L’importanza della tutela delle rotte e della collaborazione internazionale

L'Associazione Mediterranea per la Natura è un'associazione di protezione ambientale, fondata nel 2003 dal gruppo di persone impegnate nella tutela della migrazione degli uccelli rapaci attraverso lo Stretto di Messina. Si occupa della tutela ambientale in Italia, di promozione e di educazione ambientale.

Migration Unlimited è un network internazionale che riunisce le associazioni coinvolte nello studio e nella tutela della migrazione nel Paleartico occidentale. Nasce dalla consapevolezza che gli uccelli migratori, necessitano di uno sforzo comune e programmi di tutela ad ampio raggio.

Gli uccelli che ogni anno intraprendono la migrazione primaverile hanno già affrontato i pericoli della migrazione autunnale e le difficoltà dello svernamento, durante il quale la competizione con gli altri individui della propria e di altre specie ha provocato una forte selezione.
In primavera, sulla loro rotta di ritorno verso l’Europa e i siti di nidificazione, quando raggiungono lo Stretto di Messina hanno già superato prima il deserto del Sahara e subito dopo il Canale di Sicilia, un attraversamento marino di oltre 150 km nel punto più breve. Vento, pioggia, fame, sete, predatori, incidono fortemente sui contingenti migratori: si stima (Elkins, 2004) che circa il 50% dei migratori muoia durante la migrazione primaverile.



Falchi pecchiaioli in migrazione sullo Stretto di Messina

Fino a non molti anni fa, sulle due sponde dello Stretto di Messina, in Sicilia come in Calabria, molti di essi trovavano la morte per mano dei bracconieri; ogni uccello che veniva fermato per sempre nel suo volo verso nord, era una chance in meno per la specie di potersi perpetuare.

L’impatto della caccia illegale nei paesi interessati dalle rotte migratorie è un problema internazionale, e solo la cooperazione internazionale può aiutare a salvare gli uccelli migratori, ovunque essi siano a rischio.

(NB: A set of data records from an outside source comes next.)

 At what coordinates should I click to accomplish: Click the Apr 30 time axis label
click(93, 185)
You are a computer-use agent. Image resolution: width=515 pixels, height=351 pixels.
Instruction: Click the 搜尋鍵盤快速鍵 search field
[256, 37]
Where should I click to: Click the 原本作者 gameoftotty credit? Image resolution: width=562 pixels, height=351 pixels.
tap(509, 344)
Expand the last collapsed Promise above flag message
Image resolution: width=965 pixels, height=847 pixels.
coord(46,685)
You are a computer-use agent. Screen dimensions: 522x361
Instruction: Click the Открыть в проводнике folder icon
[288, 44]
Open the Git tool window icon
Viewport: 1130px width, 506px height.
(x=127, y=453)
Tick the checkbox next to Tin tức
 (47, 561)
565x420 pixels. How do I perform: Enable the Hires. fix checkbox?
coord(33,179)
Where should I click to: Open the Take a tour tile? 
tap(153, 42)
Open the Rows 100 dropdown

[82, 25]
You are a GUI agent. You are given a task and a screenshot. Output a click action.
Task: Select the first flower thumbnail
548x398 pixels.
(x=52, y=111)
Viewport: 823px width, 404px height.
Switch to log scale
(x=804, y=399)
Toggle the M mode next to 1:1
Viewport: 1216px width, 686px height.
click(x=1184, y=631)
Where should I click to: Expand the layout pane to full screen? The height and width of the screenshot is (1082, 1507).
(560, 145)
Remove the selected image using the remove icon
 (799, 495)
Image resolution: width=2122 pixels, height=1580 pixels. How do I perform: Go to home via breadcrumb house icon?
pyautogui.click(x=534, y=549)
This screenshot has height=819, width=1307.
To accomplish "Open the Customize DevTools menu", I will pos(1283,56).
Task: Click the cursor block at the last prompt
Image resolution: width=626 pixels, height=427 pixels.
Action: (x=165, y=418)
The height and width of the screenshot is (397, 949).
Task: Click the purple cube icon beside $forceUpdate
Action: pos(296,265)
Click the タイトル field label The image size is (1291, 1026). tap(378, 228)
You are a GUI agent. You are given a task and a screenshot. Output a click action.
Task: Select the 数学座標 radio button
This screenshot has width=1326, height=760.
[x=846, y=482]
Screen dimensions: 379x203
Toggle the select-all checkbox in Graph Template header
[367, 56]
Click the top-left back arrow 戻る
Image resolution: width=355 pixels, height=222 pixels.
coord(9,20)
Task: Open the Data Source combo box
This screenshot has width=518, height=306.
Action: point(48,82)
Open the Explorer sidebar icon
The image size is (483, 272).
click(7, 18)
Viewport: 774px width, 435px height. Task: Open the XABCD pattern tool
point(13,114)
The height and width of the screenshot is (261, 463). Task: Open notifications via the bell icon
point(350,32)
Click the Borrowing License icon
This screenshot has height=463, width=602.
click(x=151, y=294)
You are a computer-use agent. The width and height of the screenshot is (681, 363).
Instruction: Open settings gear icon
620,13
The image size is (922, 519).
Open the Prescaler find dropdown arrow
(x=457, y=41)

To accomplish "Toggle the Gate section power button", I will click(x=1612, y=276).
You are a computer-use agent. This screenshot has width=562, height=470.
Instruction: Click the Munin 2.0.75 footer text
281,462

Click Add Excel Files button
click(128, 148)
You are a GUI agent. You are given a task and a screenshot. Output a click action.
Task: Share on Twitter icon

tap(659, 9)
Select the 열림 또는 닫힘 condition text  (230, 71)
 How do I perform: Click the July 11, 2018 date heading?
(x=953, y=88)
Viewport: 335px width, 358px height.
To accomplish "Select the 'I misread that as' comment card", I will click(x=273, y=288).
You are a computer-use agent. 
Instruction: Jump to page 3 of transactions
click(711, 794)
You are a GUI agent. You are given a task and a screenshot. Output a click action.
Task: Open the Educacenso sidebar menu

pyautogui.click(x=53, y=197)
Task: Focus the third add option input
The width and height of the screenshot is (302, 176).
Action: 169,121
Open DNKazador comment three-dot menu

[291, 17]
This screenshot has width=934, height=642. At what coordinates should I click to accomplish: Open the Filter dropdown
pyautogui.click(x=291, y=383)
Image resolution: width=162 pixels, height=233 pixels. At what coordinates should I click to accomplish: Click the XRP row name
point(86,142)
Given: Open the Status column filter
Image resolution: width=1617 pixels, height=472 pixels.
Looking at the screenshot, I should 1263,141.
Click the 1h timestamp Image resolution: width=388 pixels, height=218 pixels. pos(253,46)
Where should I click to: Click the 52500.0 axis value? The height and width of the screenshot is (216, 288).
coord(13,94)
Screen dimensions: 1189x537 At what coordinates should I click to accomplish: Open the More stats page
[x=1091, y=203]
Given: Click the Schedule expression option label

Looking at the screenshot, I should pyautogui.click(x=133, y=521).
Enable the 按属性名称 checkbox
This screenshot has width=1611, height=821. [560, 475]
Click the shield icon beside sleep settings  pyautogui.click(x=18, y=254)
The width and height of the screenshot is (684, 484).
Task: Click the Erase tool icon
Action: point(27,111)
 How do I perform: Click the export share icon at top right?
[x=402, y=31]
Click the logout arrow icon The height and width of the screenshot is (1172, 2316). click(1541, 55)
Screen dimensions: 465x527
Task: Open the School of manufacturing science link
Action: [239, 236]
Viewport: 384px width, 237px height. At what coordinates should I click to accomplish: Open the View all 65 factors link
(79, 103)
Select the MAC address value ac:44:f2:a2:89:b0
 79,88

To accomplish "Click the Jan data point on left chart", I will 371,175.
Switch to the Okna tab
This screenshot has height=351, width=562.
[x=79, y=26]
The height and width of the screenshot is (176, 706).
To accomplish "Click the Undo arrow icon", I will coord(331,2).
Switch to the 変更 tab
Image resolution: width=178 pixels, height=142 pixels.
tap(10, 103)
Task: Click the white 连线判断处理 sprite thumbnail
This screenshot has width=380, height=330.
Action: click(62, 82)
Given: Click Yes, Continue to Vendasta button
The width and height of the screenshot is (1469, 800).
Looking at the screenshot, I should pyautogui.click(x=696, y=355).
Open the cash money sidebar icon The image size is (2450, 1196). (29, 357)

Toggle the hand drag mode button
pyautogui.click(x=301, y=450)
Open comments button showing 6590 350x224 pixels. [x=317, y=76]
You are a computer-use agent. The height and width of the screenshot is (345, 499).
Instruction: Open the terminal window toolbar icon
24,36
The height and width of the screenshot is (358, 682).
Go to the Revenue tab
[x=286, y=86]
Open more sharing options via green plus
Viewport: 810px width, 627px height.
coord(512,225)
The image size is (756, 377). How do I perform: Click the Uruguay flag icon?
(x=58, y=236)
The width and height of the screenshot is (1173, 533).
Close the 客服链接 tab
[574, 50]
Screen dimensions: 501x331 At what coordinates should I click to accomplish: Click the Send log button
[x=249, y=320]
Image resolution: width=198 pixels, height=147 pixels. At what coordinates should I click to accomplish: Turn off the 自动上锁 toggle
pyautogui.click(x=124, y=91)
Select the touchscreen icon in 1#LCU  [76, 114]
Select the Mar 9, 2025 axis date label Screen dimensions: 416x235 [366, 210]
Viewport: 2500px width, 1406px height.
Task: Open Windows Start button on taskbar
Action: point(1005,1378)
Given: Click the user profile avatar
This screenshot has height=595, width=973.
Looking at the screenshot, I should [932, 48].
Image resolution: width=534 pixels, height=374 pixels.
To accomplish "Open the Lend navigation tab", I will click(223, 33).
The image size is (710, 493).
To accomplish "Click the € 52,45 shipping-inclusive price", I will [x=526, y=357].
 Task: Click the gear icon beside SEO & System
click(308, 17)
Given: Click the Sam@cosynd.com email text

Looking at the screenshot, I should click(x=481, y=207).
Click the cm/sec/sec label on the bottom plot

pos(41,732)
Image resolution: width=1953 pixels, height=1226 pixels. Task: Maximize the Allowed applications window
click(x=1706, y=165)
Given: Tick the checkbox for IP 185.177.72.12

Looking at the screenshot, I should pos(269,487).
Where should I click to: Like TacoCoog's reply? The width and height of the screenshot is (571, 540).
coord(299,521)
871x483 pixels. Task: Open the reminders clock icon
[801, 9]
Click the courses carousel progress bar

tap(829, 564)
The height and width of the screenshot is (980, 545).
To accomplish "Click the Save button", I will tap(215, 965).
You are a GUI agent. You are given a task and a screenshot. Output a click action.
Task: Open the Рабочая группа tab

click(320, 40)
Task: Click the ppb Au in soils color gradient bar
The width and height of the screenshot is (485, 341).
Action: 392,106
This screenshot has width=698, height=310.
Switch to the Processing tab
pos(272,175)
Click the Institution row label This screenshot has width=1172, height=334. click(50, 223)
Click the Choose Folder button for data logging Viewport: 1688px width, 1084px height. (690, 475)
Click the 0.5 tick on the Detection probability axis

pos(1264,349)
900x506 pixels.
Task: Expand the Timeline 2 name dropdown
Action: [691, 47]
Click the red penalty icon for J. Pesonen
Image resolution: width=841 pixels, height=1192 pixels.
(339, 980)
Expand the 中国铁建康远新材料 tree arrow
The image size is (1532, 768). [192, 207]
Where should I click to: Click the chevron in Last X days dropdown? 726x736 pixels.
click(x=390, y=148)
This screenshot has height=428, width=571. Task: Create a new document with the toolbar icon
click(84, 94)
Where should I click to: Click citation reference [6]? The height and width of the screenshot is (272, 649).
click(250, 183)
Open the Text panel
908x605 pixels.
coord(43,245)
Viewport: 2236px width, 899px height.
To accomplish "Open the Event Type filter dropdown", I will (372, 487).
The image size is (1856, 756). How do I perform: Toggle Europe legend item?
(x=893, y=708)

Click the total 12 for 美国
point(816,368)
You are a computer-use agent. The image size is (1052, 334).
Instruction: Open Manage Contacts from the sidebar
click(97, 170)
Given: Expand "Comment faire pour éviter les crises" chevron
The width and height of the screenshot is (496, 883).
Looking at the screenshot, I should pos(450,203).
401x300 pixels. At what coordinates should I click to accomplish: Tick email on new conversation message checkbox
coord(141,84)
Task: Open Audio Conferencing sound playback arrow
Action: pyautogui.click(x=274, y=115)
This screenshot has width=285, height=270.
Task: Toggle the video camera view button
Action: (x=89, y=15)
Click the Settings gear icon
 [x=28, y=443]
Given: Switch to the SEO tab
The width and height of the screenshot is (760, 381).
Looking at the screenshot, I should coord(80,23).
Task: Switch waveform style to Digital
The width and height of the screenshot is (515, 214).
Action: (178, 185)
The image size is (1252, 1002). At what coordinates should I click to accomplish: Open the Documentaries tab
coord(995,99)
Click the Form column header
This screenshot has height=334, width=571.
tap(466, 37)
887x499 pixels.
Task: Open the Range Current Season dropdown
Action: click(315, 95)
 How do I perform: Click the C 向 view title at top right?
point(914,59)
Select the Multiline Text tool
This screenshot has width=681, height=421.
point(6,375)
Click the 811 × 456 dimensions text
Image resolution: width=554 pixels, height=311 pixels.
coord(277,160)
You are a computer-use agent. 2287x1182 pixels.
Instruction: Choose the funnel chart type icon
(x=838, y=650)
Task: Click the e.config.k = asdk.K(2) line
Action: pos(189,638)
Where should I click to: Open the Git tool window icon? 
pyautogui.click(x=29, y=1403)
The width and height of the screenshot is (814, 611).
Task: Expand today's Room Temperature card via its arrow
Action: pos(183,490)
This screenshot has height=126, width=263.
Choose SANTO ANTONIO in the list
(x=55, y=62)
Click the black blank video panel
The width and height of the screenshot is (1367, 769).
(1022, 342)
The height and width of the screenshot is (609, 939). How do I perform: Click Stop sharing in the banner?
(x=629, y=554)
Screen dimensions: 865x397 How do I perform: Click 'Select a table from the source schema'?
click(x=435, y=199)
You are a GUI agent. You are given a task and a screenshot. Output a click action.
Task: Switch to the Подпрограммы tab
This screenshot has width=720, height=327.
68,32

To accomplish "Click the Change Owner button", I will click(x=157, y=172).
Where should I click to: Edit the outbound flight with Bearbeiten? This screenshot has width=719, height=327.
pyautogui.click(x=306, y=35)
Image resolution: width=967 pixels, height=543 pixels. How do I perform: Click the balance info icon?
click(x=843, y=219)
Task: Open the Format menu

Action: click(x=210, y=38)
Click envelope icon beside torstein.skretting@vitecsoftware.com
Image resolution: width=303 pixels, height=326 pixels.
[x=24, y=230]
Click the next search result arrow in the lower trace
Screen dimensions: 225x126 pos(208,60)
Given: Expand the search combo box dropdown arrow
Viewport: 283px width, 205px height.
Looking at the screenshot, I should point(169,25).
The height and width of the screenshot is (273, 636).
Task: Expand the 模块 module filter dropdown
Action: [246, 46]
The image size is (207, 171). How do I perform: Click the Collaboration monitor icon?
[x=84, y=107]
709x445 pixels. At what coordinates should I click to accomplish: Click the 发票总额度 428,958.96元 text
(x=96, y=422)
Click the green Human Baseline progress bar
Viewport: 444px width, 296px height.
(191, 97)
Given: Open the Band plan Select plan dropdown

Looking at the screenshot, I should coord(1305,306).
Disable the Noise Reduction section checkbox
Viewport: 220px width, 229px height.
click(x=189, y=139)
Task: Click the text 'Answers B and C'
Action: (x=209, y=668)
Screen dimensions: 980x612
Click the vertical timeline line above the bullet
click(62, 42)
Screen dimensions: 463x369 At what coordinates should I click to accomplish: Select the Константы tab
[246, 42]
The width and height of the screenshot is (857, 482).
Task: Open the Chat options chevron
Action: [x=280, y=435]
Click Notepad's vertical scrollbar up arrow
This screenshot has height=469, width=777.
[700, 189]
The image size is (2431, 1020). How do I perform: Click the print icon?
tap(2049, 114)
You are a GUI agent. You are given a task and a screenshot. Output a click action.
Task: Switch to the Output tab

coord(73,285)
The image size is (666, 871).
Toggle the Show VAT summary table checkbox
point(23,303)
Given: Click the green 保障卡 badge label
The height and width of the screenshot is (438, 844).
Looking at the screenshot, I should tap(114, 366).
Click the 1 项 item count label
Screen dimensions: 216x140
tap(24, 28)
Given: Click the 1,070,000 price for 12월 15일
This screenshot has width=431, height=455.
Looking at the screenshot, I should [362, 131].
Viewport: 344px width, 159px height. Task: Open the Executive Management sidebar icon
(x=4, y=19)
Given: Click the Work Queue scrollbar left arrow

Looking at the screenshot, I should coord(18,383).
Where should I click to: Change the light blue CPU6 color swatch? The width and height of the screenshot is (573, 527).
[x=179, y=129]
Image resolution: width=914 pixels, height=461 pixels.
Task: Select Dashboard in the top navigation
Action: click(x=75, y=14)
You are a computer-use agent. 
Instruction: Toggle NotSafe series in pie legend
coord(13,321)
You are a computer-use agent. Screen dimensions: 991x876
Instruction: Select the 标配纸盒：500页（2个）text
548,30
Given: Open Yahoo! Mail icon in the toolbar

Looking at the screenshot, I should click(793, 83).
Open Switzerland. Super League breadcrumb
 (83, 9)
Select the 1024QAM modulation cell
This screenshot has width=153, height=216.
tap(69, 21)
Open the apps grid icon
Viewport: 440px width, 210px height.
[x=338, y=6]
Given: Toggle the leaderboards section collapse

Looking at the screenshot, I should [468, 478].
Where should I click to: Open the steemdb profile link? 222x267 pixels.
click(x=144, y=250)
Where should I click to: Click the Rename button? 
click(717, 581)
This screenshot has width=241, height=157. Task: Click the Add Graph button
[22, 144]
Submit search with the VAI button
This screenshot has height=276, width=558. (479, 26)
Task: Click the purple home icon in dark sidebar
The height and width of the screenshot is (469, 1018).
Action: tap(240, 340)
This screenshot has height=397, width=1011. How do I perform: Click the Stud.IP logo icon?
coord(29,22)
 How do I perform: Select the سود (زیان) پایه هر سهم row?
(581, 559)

Sono ormai 30 anni che su entrambi i versanti dello Stretto vengono organizzate iniziative per la tutela dei migratori e la repressione del bracconaggio, con campi di studio e sorveglianza.
Negli ultimi anni vengono organizzati campi di osservazione e protezione anche sull'isola di Malta e in Tunisia, sulla sponda africana del Mediterraneo.

In Sicilia, il campo viene oggi organizzato dalla Associazione Mediterranea per la Natura.

Grazie agli sforzi compiuti in tanti anni di attività, il bracconaggio in Sicilia è quasi scomparso, mentre sul versante calabrese ancora si spara, meno di prima ma rimane ancora oggi il problema, contrastato ogni anno dal Corpo Forestale dello Stato e da analoghi campi di sorveglianza: la nostra presenza, da azione di repressione, nel tempo si è trasformata in vigilanza e prevenzione.
Lo Stretto di Messina è un esempio eccellente di come l’aiuto internazionale abbia contribuito a salvare migliaia di rapaci: abbiamo ottenuto questi risultati solo grazie all’aiuto di centinaia di volontari provenienti da tutta Europa. Abbiamo ancora bisogno del contributo di tutti coloro che amano la natura per continuare a vigilare affinché in Sicilia i bracconieri non tornino a colpire come un tempo.
Riuscire a ridurre e, noi speriamo, far scomparire una delle minacce più gravi al loro volo è senza dubbio un’azione importantissima per la conservazione delle specie, sia quelle comuni che quelle più rare e minacciate.